A little-known federal agency is staffing up, reflecting President Trump's vow to streamline environmental reviews for major infrastructure projects.
Located two blocks from the White House, the Federal Permitting Improvement Steering Council is a tiny office of six people. They work to coordinate the federal environmental experts reviewing some of the nation's largest, most complex projects.
Now the council plans to nearly double its career staff of technical analysts and attorneys, bringing the total personnel to about 10, including two political appointees. Executive Director Alex Herrgott says he intends to maintain a "light footprint" to keep politics out of the process.
But the permitting agency's growth comes at a time when environmental review issues are anything but apolitical.
Earlier this month, the administration proposed new regulations surrounding the National Environmental Policy Act, angering greens and Democratic lawmakers. And just this week, the council decided to expand its purview to non-energy mining projects (Energywire, Jan. 16).
"People say we speed up projects," Herrgott said. "I'm not interested in speed. I'm interested in getting the projects done in reasonable time frames and adhering to all of the environmental statues."
The council was created by the 2015 FAST Act, which Herrgott helped write when he worked for then-Environment and Public Works Chairman Jim Inhofe (R-Okla.). But it was dormant until Trump took office.
Herrgott's staff do not conduct NEPA reviews, but they help the federal officials who do to meet their deadlines. They ensure ecological studies, for instance, are not duplicative.
"We are the shepherds of large projects," he said, noting they work with up to 15 federal agencies. "We are a process cop."
Environmentalists, however, find the entire effort fundamentally flawed.

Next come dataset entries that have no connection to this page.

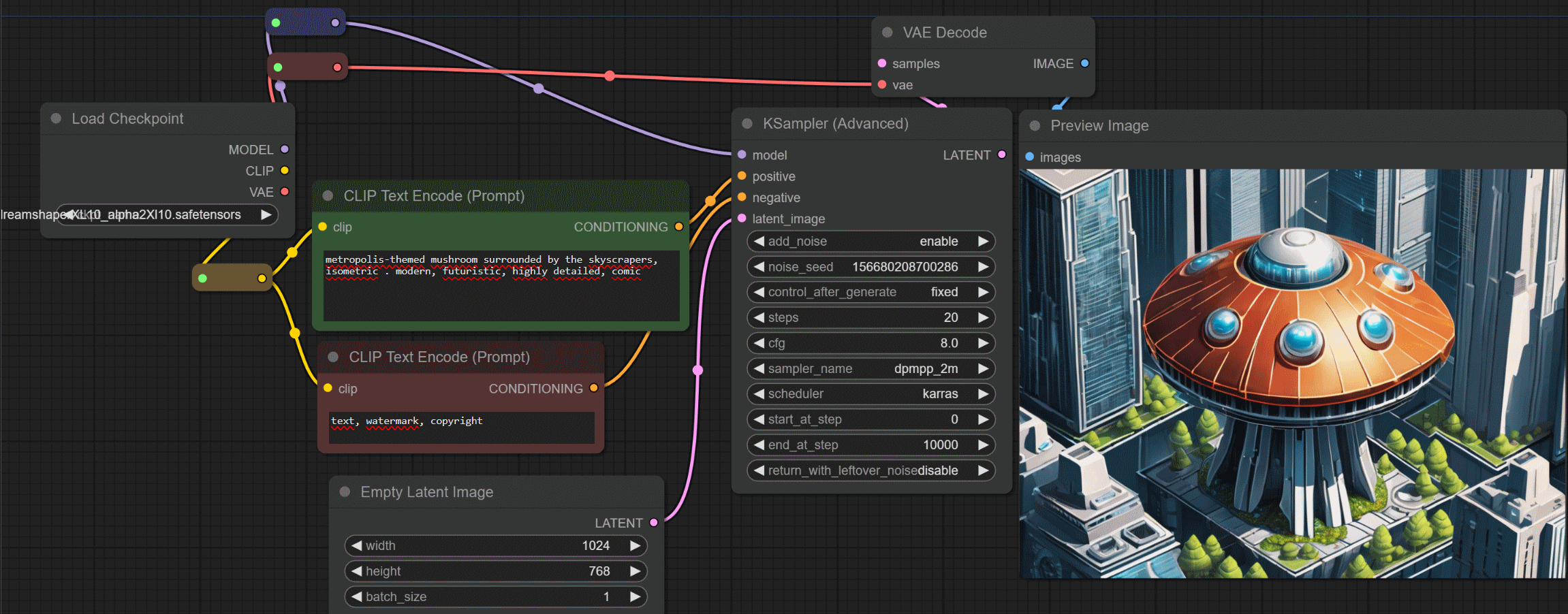The height and width of the screenshot is (614, 1568).
Task: Increase steps value with right arrow
Action: (x=983, y=318)
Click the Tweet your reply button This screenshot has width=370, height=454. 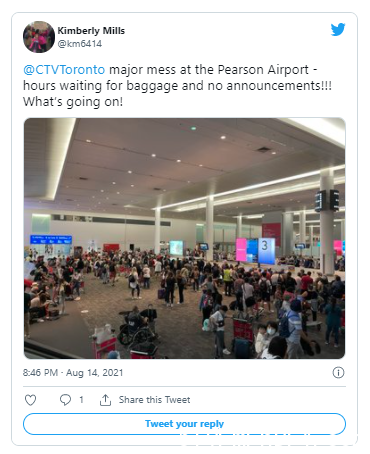coord(184,424)

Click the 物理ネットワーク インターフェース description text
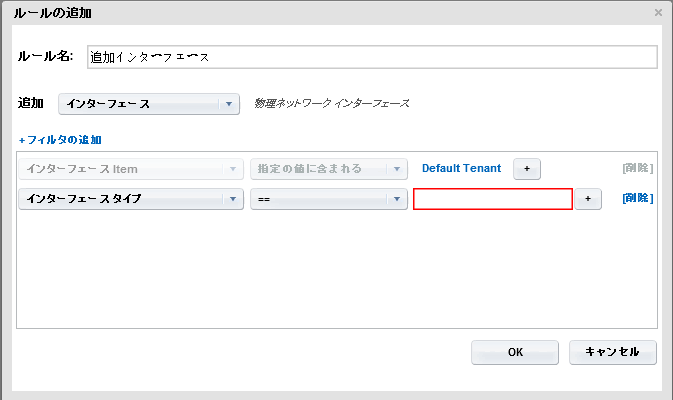[332, 104]
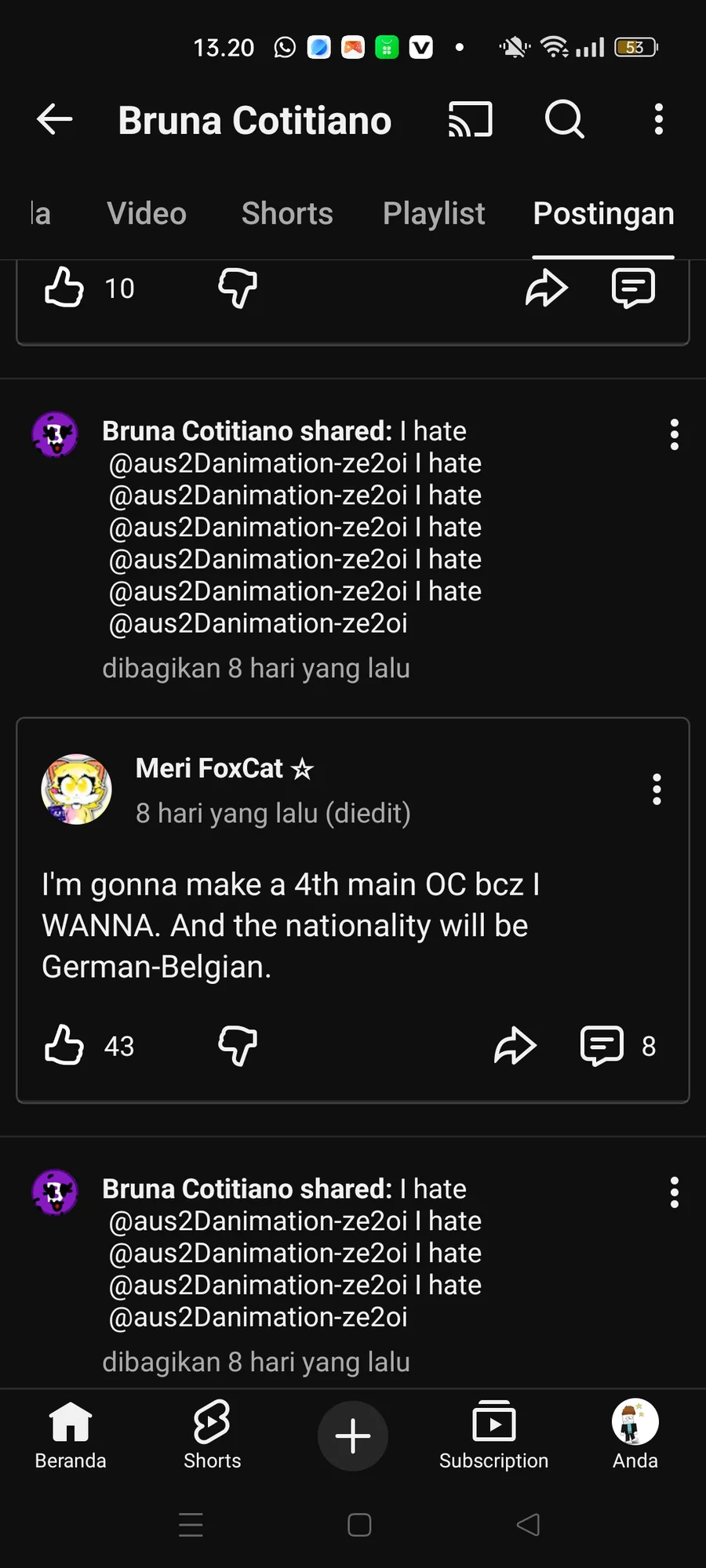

Earthjustice attorney Stephen Schima objected to the fact that the biggest, most controversial projects — with a $200 million investment — are allowed more limited review. And that the council's involvement limits the potential for judicial review.
"The entire review process is tilted toward industry and project approval," Schima said.
For his part, Herrgott responded that he is "not trying to force yeses."
"I'm just trying to force decisions," he said. "It might not be a favorable decision for the project."
Since it launched, four projects have been canceled — two oil and gas pipelines and two renewables — according to the agency website.
Another three have been paused, while 23 have been completed. Of the completed projects, 12 were conventional energy, five were renewables, five were transmission lines and one was a nuclear plant.
Kabir Green, a senior advocate at the Natural Resources Defense Council's land and wildlife program, said: "It can't be a coincidence that the council is staffing up directly after moving to include mining — already one of America's least regulated and dirtiest industries — into a fast-tracking process intended to boost infrastructure projects."
Currently, about half the council's projects are renewables, and Herrgott could not say with certainty how the decision to include mining would affect its list.